Four kids chase clues to find a hidden treasure in Vogel’s debut middle-grade adventure story.
In this novel, classmates Jake, Julie and Zach follow centuries-old clues while on a school trip to Ireland. At the start, 14-year-old Jake, a resourceful kid with a penchant for geeky gadgets, meets the O’Connells, his host family, at the airport; on the ride to their house, they stop at an overlook where Jake spots a little girl about to fall off a cliff into the deep waters of the Irish coastline. He dives in to save her and, while underwater, finds and retrieves a small wooden box; in it, he finds a small piece of metal engraved with the phrase “One hundred steps in the clouds of God” in Spanish. Soon the youngsters, including the host family’s 15-year-old daughter, Maggie, must keep one step ahead of two mysterious men who want to claim the treasure as their own.

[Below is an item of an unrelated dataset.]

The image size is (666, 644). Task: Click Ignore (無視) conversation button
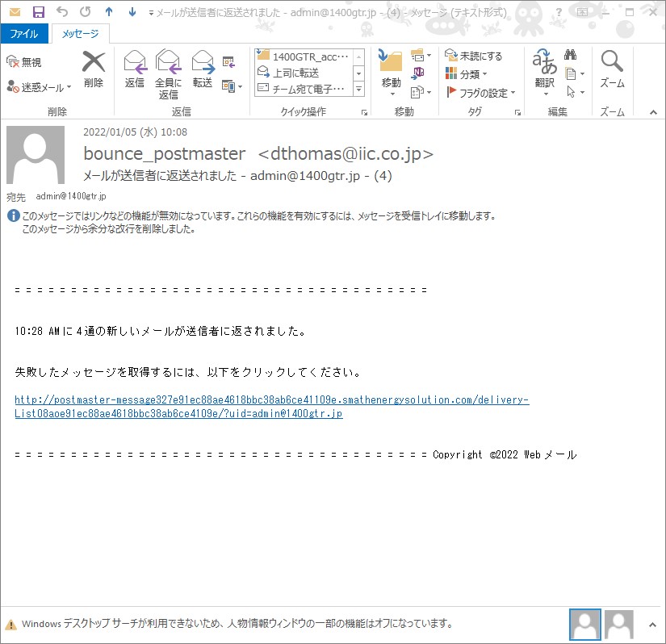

When they find out that valuable historical artifacts have been disappearing from local museums, they begin to connect the dots of an age-old mystery. Many archetypal characters are present in this tale, including Zach, a vacuous bully who targets Jake, and Zach’s girlfriend, Julie, who’s Jake’s schoolboy crush. They all sneak behind their host families’ backs for pursuits through uncharted territories, including a castle, an underground cave and a monastery. The two villains play a game of cat-and-mouse with the kids, and near-misses abound at each location. The story focuses primarily on Jake and his jury-rigged inventions—such as a molasses-and-vegetable-oil-filled squirt gun—and his inner dialogue provides a good source of humor throughout. Meanwhile, he’s also determined to find the treasure to have the a chance to buy back his dad’s sailboat, which had been sold to pay medical bills; back home in New York, his father, once a sailing enthusiast, was paralyzed in a horse-riding accident. Although the book’s initial treasure-hunt premise may seem clichéd, its conclusion does pay off, as Vogel ties up the story masterfully and offers a satisfying epilogue.
A fun, if somewhat contrived, kid’s caper.